Wocao campaign targeted government and managed service providers across a wide variety of industries, said researchers at Fox-IT.
“Fox-IT assesses with high confidence that the actor is a Chinese group and that they are likely working to support the interests of the Chinese government and are tasked with obtaining information for espionage purposes,” report notes. “With medium confidence, Fox-IT assesses that the tools, techniques and procedures are those of the actor referred to as APT20.”
Fox-IT said the attacker:
• Carries out most of their activities on the basis of access through “legitimate” channels. VPN access is an example of such a channel, and we have even seen APT20 abuse two-factor authentication soft tokens.
• For back-up purposes, they may keep additional access methods in place.
• They move through the network, directly singling out workstations of employees with privileged access (administrators).
• On these systems, the contents of passwords vaults (password managers) are directly targeted and retrieved.
• As much as is possible, they remove file system based forensic traces of their activities, making it much harder for investigators to determine what happened after the fact.
• On the basis of the above, an attacker can efficiently achieve their goal of exfiltrating data, sabotaging systems, maintaining access and jumping to additional targets.
Overall the actor has been able to stay under the radar even though the tools and techniques they use for their hacking operations are relatively simple.
The attackers were able to bypass two-factor authentication by targeting devices of employees with privileged access to the company’s network, according to the FOX-IT report.
Fox-IT identified victims across the world, including in Brazil, China, France, Germany, Italy, Mexico, Portugal, Spain, United Kingdom and the United States.
The victims include government entities, managed service providers and can be found across a wide variety of industries including:
• Health care
• Offshore engineering
• Payroll and other HR services
• Physical lock manufacturers
• Software development
On these systems, the contents of passwords vaults (password managers) are directly targeted and retrieved, researchers said in the report.
Once the attackers gained persistence by compromising the VPN credentials, they bypassed 2FA, researchers said.
Fox-IT researchers said this was likely achieved by stealing an RSA SecureID token, which was then used to generate valid one-time codes in the attacker’s systems to bypass the 2FA.

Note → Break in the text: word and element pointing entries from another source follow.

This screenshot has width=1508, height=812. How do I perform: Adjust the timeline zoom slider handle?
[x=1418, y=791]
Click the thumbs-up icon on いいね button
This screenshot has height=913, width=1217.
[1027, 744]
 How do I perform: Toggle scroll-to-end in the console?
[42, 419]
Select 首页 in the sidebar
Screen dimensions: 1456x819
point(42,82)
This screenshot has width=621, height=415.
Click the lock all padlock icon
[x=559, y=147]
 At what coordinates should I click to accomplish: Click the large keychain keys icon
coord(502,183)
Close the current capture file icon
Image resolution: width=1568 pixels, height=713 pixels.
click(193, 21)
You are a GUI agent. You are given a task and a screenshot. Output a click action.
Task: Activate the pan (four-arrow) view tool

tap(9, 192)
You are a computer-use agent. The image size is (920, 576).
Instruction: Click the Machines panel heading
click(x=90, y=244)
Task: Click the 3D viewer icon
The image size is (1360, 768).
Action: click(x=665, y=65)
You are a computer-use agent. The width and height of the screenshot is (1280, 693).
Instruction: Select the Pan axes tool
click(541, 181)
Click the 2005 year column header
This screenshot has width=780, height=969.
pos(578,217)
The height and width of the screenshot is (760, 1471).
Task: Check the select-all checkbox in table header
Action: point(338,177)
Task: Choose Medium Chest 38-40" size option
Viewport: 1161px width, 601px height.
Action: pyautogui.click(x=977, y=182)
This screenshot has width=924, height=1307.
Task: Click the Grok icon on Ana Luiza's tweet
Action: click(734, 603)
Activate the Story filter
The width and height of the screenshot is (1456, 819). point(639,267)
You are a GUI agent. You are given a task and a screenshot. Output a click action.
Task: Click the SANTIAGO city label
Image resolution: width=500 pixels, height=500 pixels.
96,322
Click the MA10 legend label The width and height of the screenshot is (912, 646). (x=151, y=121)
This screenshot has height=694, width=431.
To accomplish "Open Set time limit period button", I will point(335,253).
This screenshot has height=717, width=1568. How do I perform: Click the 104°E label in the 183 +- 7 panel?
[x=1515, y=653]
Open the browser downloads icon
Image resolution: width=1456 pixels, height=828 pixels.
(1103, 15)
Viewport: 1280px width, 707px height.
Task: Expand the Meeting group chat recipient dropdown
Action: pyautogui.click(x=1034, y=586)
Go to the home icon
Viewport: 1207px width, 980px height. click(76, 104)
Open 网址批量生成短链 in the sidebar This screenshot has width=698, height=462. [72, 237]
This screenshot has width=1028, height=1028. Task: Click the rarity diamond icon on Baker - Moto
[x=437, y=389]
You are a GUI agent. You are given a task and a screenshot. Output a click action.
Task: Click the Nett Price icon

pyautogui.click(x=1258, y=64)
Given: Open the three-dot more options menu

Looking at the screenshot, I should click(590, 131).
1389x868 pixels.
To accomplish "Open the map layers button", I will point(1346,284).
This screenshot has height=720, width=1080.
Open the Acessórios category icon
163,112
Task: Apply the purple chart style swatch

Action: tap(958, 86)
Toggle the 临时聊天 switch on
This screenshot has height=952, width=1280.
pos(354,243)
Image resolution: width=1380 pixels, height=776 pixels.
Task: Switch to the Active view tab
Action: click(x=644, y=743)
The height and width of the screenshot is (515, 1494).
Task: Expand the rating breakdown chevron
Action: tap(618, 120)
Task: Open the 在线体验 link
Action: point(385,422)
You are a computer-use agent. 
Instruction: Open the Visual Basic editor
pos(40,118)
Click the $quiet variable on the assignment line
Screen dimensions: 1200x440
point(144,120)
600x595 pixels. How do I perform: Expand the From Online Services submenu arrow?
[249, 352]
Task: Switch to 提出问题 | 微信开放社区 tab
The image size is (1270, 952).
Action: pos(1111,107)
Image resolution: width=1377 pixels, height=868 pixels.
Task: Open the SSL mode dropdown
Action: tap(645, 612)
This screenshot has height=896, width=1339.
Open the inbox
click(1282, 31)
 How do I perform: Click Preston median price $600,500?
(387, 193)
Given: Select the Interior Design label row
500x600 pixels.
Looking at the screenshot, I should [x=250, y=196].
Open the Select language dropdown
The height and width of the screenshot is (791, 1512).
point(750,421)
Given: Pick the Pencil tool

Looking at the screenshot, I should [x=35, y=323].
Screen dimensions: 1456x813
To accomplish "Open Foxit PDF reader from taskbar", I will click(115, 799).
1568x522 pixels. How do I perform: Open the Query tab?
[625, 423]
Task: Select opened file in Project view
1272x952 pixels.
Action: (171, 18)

“In short, all the actor has to do to make use of the 2-factor authentication codes is to steal an RSA SecurID Software Token and to patch 1 instruction, which results in the generation of valid tokens,” the report said.
After bypassing the authentication, the attackers then proceeded to perform privilege escalation and gain lateral movement, then collect and exfiltrate data and communicate with the command and control, the researchers say.
While performing these activities, the threat actors removed files that could trace their activities, thus making the detection of the group’s activity hard, according to the research report.